Data for locating words and elements
▽

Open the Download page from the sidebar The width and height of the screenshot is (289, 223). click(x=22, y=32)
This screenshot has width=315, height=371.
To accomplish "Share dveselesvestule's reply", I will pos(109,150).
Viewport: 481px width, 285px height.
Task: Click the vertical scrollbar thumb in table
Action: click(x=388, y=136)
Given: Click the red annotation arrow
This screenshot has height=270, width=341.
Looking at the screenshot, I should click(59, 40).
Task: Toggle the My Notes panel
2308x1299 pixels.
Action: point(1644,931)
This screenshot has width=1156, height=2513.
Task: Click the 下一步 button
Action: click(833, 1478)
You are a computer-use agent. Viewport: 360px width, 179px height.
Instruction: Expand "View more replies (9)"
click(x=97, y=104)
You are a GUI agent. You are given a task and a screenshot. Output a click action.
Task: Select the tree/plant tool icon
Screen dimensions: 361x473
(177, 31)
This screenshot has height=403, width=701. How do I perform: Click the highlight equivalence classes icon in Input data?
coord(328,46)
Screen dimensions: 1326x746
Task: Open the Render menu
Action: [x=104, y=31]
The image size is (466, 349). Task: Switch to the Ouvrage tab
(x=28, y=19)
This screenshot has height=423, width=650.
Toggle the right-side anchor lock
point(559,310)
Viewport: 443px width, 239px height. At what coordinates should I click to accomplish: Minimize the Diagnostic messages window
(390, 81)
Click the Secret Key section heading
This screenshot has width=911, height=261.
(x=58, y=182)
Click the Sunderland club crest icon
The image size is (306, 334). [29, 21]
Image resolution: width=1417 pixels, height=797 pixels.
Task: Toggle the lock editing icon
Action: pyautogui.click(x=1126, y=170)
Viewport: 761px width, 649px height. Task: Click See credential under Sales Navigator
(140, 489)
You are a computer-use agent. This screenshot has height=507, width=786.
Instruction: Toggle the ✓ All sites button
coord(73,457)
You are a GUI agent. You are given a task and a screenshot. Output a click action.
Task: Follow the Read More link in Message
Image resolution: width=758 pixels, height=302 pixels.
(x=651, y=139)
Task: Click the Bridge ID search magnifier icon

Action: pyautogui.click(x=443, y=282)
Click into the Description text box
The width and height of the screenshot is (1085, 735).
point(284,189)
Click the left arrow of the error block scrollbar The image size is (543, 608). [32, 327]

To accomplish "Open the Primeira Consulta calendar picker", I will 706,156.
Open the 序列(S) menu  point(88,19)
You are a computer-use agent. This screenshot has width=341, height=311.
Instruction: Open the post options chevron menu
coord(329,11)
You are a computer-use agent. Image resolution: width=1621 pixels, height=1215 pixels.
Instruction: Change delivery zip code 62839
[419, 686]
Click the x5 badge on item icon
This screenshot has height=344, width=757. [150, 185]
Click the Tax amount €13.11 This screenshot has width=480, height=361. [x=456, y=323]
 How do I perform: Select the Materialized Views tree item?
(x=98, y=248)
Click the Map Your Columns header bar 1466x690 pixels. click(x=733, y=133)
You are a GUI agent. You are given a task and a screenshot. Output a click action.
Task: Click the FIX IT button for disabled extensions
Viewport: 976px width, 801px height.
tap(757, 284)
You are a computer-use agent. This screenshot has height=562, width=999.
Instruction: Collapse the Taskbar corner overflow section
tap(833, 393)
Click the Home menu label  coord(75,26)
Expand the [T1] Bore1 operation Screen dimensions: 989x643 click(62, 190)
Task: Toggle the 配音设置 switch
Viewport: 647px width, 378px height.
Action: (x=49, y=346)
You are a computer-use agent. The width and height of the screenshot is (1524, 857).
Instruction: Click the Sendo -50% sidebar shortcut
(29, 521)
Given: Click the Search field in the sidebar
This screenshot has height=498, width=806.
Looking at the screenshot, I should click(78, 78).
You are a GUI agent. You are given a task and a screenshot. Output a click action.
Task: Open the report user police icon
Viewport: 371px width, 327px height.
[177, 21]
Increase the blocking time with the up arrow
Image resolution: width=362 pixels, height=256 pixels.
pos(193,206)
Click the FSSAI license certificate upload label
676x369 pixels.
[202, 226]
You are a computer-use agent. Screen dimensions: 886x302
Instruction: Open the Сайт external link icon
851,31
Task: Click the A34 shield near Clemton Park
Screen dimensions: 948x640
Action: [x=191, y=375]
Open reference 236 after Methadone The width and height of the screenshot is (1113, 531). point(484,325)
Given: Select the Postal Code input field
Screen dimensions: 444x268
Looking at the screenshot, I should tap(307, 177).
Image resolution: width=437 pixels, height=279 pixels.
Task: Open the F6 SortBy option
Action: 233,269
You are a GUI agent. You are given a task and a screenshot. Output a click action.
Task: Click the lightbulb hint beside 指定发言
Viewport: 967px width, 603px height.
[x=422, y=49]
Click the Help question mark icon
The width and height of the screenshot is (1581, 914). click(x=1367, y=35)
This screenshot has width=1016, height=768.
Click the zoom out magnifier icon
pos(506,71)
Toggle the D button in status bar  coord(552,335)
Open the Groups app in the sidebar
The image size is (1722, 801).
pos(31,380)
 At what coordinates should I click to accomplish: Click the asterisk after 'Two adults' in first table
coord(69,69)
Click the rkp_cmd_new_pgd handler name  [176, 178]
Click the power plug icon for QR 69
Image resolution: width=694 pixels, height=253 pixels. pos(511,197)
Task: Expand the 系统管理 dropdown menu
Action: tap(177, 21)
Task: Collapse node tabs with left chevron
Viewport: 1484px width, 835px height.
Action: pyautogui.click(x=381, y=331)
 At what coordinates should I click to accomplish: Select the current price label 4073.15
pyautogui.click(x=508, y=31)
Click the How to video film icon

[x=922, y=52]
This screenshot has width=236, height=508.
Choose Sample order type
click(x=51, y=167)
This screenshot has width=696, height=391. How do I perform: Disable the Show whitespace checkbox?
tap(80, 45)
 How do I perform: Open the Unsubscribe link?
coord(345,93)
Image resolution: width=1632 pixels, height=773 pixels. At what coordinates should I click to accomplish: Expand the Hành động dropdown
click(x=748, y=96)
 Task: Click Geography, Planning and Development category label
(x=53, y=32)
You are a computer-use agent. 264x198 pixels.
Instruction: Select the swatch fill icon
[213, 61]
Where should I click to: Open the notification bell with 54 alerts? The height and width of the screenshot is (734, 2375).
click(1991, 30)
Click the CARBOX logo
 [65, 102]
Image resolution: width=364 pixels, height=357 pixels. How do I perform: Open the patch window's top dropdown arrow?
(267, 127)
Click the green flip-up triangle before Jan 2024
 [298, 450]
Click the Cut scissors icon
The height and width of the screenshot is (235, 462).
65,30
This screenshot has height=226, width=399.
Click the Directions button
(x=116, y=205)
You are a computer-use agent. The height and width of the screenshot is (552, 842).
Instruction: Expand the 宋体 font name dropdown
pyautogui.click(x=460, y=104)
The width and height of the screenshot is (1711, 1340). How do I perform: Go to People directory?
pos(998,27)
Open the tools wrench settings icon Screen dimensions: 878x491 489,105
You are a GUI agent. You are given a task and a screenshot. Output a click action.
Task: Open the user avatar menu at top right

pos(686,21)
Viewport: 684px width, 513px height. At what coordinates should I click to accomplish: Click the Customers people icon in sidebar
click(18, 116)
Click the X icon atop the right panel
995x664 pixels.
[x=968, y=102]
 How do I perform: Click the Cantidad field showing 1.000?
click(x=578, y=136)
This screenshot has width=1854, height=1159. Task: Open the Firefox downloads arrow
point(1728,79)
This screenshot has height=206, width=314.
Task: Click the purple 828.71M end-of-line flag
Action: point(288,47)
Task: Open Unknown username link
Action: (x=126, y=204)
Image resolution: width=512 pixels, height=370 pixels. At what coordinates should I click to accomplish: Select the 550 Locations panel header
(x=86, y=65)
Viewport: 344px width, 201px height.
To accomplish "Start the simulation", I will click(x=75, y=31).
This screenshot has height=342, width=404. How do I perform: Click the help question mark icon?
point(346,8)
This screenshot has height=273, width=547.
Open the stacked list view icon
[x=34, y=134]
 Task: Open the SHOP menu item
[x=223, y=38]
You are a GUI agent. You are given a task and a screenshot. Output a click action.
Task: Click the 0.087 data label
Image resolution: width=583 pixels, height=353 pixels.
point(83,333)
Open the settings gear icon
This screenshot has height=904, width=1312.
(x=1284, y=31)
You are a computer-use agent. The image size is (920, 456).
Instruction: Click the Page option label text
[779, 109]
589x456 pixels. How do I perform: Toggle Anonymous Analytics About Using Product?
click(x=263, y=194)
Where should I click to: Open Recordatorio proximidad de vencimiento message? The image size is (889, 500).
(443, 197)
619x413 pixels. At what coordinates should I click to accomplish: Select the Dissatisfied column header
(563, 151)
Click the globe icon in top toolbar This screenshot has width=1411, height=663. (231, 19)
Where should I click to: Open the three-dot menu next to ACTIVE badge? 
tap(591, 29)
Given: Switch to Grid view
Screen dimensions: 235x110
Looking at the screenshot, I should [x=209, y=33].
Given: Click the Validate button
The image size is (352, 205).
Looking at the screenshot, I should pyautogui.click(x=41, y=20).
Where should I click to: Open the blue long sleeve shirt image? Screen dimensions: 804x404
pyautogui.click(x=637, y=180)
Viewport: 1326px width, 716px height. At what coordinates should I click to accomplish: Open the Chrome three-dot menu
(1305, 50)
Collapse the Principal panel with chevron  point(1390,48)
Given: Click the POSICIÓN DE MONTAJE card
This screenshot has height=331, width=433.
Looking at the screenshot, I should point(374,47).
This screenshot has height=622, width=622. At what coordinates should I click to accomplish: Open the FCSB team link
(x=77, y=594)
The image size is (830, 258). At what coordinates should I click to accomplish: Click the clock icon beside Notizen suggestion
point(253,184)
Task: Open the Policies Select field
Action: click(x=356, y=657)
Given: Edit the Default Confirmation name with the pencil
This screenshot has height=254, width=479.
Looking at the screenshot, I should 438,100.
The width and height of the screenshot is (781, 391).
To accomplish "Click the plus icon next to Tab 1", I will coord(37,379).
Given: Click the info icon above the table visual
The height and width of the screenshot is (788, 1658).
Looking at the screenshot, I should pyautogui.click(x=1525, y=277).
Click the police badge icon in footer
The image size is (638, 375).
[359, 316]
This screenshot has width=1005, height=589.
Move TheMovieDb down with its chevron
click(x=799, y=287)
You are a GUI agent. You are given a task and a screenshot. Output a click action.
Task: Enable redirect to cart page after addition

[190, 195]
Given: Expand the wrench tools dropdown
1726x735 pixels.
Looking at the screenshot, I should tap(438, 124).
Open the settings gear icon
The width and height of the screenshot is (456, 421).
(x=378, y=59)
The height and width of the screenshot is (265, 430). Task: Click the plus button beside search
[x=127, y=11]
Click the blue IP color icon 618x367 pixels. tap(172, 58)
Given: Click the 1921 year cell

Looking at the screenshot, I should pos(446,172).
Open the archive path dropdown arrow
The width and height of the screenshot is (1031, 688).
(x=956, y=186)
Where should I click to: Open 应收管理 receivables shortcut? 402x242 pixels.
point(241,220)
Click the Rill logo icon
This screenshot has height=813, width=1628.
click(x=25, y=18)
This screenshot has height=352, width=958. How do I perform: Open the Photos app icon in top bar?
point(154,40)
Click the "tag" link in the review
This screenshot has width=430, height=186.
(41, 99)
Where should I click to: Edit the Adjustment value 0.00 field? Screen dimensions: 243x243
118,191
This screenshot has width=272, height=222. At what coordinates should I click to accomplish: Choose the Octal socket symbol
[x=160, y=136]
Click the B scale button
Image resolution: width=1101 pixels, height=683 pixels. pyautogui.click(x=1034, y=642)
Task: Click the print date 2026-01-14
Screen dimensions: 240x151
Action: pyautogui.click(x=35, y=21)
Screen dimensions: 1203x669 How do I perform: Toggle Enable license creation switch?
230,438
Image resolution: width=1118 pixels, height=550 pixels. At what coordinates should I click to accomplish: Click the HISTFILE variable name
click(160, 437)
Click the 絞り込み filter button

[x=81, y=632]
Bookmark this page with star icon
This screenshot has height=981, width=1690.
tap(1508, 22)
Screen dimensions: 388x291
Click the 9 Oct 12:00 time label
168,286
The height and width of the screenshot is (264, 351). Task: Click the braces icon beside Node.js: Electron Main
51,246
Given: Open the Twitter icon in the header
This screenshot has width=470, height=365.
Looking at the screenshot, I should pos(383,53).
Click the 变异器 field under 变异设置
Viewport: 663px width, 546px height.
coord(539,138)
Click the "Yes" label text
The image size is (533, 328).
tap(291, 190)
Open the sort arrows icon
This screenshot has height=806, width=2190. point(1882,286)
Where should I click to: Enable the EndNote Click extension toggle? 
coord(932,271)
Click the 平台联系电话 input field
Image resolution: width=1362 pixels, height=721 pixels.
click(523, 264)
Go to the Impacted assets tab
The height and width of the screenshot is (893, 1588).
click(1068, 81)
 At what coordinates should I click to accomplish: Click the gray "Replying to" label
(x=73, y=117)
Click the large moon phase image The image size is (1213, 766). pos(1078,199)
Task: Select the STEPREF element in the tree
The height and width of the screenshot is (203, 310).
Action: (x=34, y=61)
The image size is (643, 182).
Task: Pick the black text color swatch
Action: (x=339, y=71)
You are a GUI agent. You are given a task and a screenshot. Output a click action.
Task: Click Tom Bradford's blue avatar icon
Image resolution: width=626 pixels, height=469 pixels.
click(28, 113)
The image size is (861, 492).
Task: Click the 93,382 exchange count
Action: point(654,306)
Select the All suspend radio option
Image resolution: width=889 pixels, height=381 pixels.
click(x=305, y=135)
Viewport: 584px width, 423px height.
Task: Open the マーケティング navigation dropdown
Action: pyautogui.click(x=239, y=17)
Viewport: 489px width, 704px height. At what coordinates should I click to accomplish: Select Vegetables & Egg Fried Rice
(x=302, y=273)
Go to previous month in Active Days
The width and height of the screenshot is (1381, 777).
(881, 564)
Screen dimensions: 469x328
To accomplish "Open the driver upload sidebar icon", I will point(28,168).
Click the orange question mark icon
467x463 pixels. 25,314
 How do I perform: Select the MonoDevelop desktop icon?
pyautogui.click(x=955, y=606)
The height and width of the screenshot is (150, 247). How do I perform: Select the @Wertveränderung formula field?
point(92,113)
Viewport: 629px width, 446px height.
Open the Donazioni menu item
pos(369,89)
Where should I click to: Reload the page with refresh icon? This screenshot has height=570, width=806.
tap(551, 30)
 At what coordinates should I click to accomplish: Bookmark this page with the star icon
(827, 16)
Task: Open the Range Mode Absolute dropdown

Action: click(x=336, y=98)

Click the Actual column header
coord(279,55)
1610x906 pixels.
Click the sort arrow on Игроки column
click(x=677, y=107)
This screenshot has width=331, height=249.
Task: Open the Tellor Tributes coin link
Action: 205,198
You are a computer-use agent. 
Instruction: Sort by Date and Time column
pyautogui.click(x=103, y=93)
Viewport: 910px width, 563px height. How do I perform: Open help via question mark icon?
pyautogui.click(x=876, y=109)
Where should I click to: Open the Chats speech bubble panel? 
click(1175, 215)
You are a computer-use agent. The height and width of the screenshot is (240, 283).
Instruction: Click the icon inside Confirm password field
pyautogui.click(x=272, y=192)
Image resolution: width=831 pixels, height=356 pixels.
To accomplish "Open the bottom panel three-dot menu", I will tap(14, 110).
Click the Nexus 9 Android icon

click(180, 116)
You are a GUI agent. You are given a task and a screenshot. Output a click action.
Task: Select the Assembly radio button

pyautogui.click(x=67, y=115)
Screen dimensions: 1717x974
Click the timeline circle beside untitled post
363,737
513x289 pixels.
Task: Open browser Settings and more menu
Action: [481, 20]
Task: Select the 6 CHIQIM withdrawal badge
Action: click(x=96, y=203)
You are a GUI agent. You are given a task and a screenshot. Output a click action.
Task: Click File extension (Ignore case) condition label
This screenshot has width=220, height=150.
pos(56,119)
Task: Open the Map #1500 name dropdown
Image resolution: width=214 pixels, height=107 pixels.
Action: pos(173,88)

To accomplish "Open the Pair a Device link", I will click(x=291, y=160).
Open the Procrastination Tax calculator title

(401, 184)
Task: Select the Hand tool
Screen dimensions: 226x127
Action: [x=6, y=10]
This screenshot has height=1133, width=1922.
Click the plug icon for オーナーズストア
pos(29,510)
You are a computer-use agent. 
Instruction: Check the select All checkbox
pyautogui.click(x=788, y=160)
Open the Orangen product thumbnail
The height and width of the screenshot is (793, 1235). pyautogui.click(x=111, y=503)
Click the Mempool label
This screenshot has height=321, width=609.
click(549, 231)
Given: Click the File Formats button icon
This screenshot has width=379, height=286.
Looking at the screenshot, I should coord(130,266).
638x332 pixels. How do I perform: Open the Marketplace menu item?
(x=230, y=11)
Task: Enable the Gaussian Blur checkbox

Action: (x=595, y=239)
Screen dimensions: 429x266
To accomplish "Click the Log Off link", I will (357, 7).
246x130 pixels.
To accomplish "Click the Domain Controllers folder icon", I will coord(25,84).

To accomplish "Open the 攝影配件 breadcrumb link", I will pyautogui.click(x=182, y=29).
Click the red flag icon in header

△

Render the data as a Markdown table with the columns Row and Data line, starting at the line that contains "Click the Secret Key section heading" and ending after the line that contains "(x=58, y=182)". Number each row and omit any blank lines.

| Row | Data line |
|---|---|
| 1 | Click the Secret Key section heading |
| 2 | This screenshot has width=911, height=261. |
| 3 | (x=58, y=182) |